High-resolution CT scanning is the cornerstone of ILD imaging. It can reveal several characteristic patterns that help pin down the specific type of ILD. Ground-glass opacities appear as hazy patches where the lung tissue looks cloudy but the underlying structure is still visible. These can indicate active inflammation. Reticular patterns show up as dense, web-like lines throughout the lung tissue, suggesting fibrosis. In advanced disease, the scan may show honeycombing, clusters of small cystic spaces with thick walls, typically 3 to 10 millimeters across, concentrated near the lung bases and outer edges. Honeycombing is a hallmark of advanced, irreversible scarring.

In some cases, a lung biopsy is needed to confirm the diagnosis, though the combination of clinical history, breathing tests, and CT findings is often enough.

Treatment Options

Treatment depends heavily on which type of ILD you have and whether the underlying cause is treatable.

For autoimmune-related ILD, medications that suppress the overactive immune system can reduce inflammation and slow lung damage. For hypersensitivity pneumonitis, the most important step is identifying and avoiding the trigger. If a contaminated humidifier or workplace exposure is the cause, removing it can halt progression and sometimes allow partial recovery.

For progressive fibrotic diseases like IPF, two antifibrotic medications are available. One works by slowing the activity of fibroblasts, the cells that produce scar tissue. The other blocks growth factor signals that drive the scarring process. Neither reverses existing damage, but they can meaningfully slow the decline. In studies of combination therapy, the rate of lung function loss dropped from about 17.7 milliliters per month to 10.6 milliliters per month. That difference translates to preserving breathing capacity over the course of years.

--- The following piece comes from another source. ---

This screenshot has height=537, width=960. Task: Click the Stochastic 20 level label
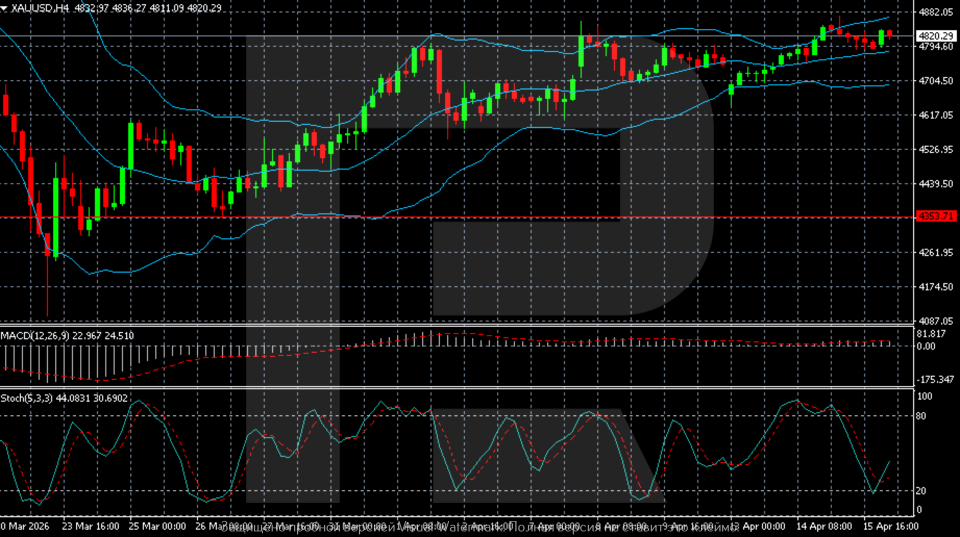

Supplemental oxygen becomes necessary when blood oxygen levels fall below a certain threshold at rest. Guidelines recommend long-term oxygen therapy for at least 15 hours a day when resting oxygen levels drop to severe ranges, or at moderately low levels if there’s evidence that organs like the heart are being affected by oxygen deprivation. Many people with ILD use portable oxygen concentrators to maintain their activity levels.

Pulmonary rehabilitation, a structured program of exercise training, breathing techniques, and education, helps people with ILD maintain their fitness and manage breathlessness more effectively. For younger patients with severe, progressive disease, lung transplantation may be considered.

Living With ILD

The trajectory of ILD varies enormously depending on the type. Some forms stabilize with treatment or after removing an environmental trigger. Others, particularly IPF, follow a downward course even with medication, though antifibrotic therapy and better management of related conditions like acid reflux, sleep apnea, and pulmonary hypertension have improved survival compared to a decade ago.

Oxygen levels tend to drop more dramatically during exercise than at rest, so monitoring with a pulse oximeter during activity can help you and your care team decide when supplemental oxygen is needed. Staying physically active within your limits, avoiding respiratory infections through vaccination, and addressing any ongoing exposures are the practical pillars of managing the disease long-term. The United States has the highest absolute number of ILD cases globally, with over 700,000 people affected, followed by India and China, so specialized ILD clinics and support networks are increasingly available in major medical centers.